Thursday, June 1, 2017

Side Tangent - Celluoid Man

I haven't updated the blog in a few weeks - those freaking Warhol movies threw me off my game - I tried watching Flesh for Frankenstein a couple times and just gave up - ugh.   Add to that me working on a professional certification and moving to Eau Claire, and time of two hrs a pop just hasn't been there.

But in the meantime, I came across another gem on Netflix called Celluloid Man - it is a documentary about a film archivist called P.K. Nair who almost single handed built up India's National Film Archive.   In the process, he saved several Indian films destined for recycling shops where the silver nitrate would be taken off the film stock and sold.   Of course, there's also the age old enemies of moisture, damage, rust, etc.

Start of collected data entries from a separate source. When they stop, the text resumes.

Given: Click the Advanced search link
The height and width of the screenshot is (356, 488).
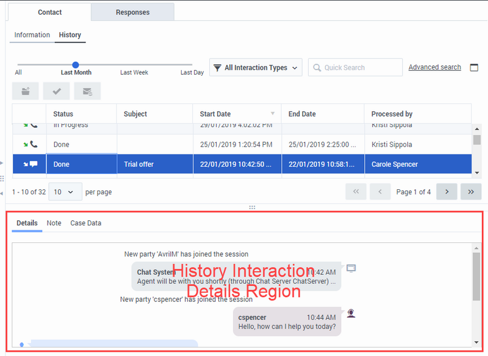Looking at the screenshot, I should (x=434, y=67).
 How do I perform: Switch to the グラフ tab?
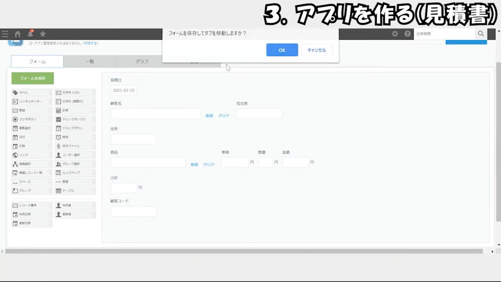pyautogui.click(x=142, y=61)
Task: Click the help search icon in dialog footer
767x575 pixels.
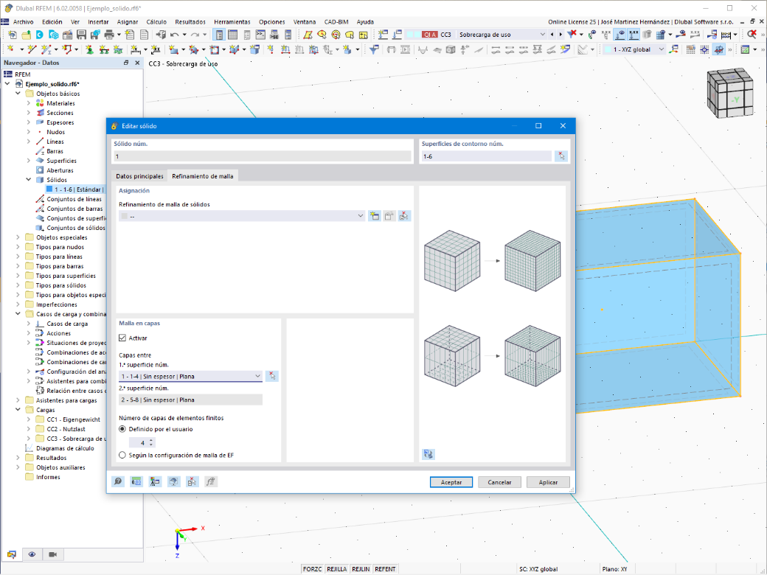Action: click(x=118, y=481)
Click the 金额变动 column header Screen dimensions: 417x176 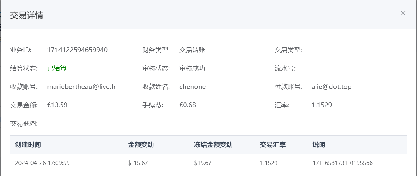pyautogui.click(x=141, y=145)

It was great to see a film again about a guy who loved films so much he'd watch them four or five times a day - he worked out of the Film and Television Institute in Pune, and was building up the archive one reel at a time.  Apparently there were times where if a film on loan came in, he made a pirate copy - (we archivists don't like that word, he said) - and he built up a library of almost 12k films, 8k were Indian.   Some were incomplete or were cut up and had to be figured out how to be reconstructed

He would watch them with students who wanted to be directors, cinematographers, actors, writers, and had a projectionist who wouldn't quit till the last roll was sometimes shown at 3am.  They'd show up at 630am to watch a series of clips for films that had been censored - it was just something to see what a love for film archiving looks like.  Who knows how many times he saw Rashamon or Bicycle Thieves and got to discuss it with other people.

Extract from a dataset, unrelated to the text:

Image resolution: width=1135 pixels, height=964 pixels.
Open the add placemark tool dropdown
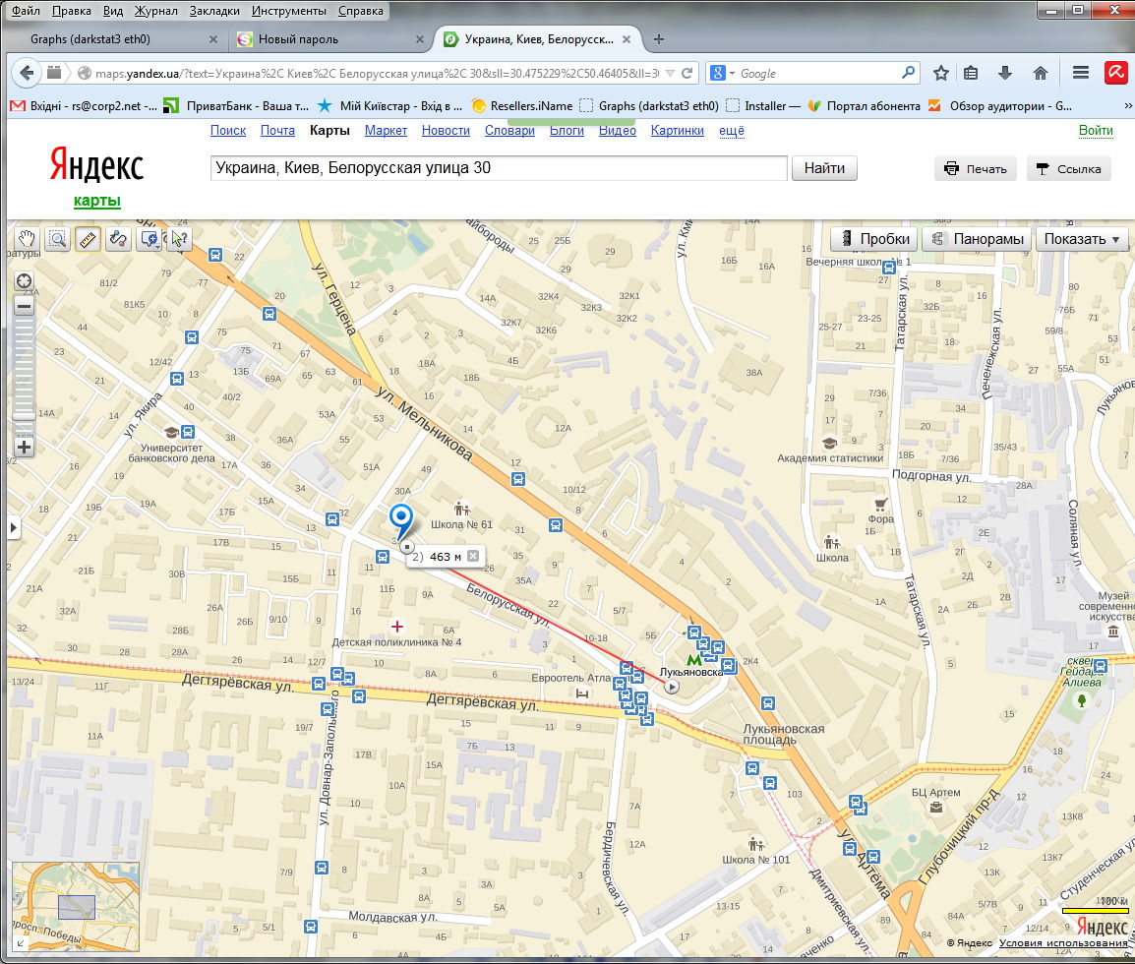[x=149, y=239]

We also saw a bit of the cost - his daughter telling us he wasn't a father in the traditional sense, but now that he was old and slowing down they had a relationship like friends - (not father and daughter) - and you get the sense he isn't a fan of digitizing images - He thought something was lost in that - but of course, we can't all have temperature controlled archives of film canisters lying around.

He wanted to make films but never made a single one.  Arguably he had a bigger impact on film, and certainly Indian film than any one director.   He SAVED these images.  What a wonderful treat.